A finite geometric model of space-time (which we call the bulk) is shown to emerge as a set of error correcting codes. The bulk is encoding a set of messages located in a blow up of the Gibbons-Hoffman-Wootters (GHW) discrete phase space for $n$-qubits (which we call the boundary). Our error correcting code is a geometric subspace code known from network coding, and the correspondence map is the finite geometric analogue of the Pl\"ucker map well-known form twistor theory. The $n=2$ case of the bulk-boundary correspondence is precisely the twistor correspondence where the boundary is playing the role of the twistor space and the bulk is a finite geometric version of compactified Minkowski space-time. For $n\geq 3$ the bulk is identified with the finite geometric version of the Brody-Hughston quantum space-time.
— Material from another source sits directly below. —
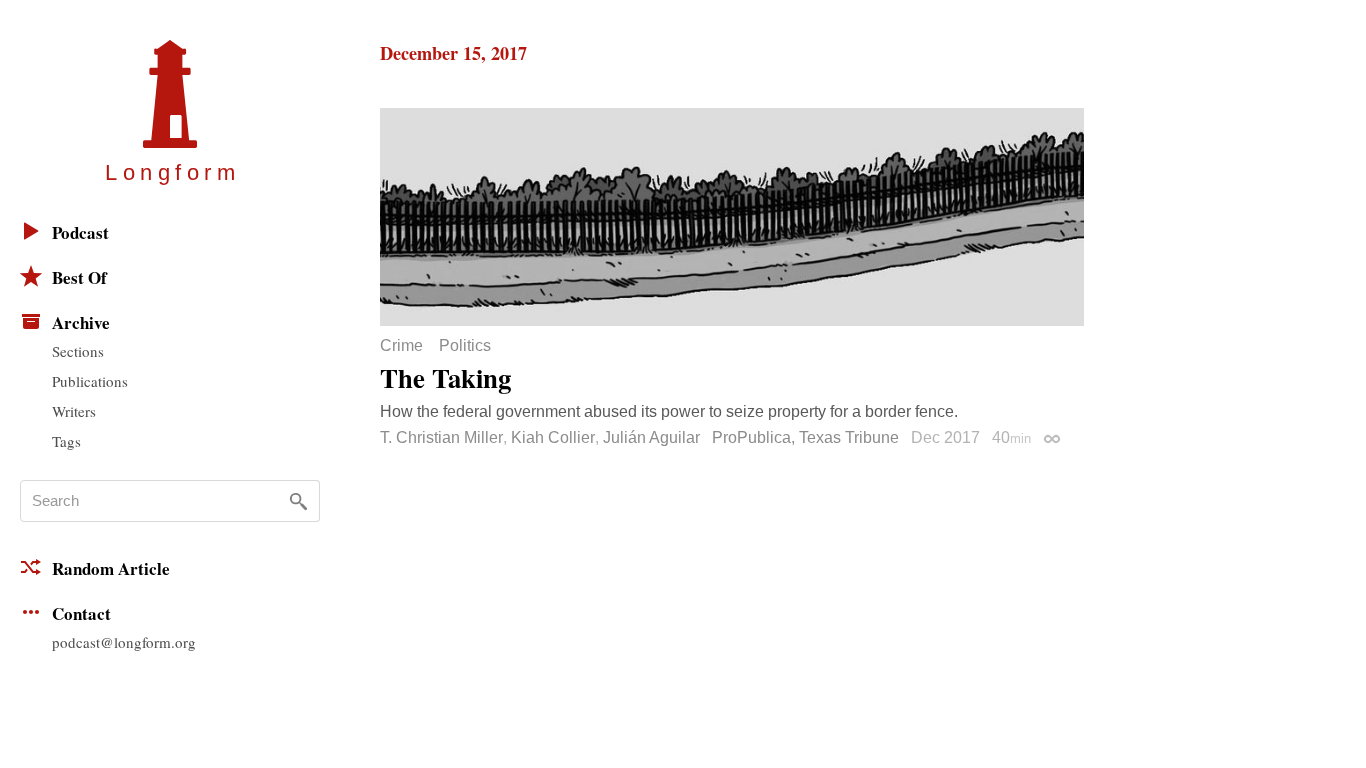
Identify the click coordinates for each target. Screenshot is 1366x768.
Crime (401, 346)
For special regions on both sides of the correspondence we associate certain collections of qubit observables. On the boundary side this association gives rise to the well-known GHW quantum net structure. In this picture the messages are complete sets of commuting observables associated to Lagrangian subspaces giving a partition of the boundary. Incomplete subsets of observables corresponding to subspaces of the Lagrangian ones are regarded as corrupted messages. Such a partition of the boundary is represented on the bulk side as a special collection of space-time points. For a particular message residing in the boundary, the set of possible errors is described by the fine details of the light-cone structure of its representative space-time point in the bulk. The geometric arrangement of representative space-time points, playing the role of the variety of codewords, encapsulates an algebraic algorithm for recovery from errors on the boundary side.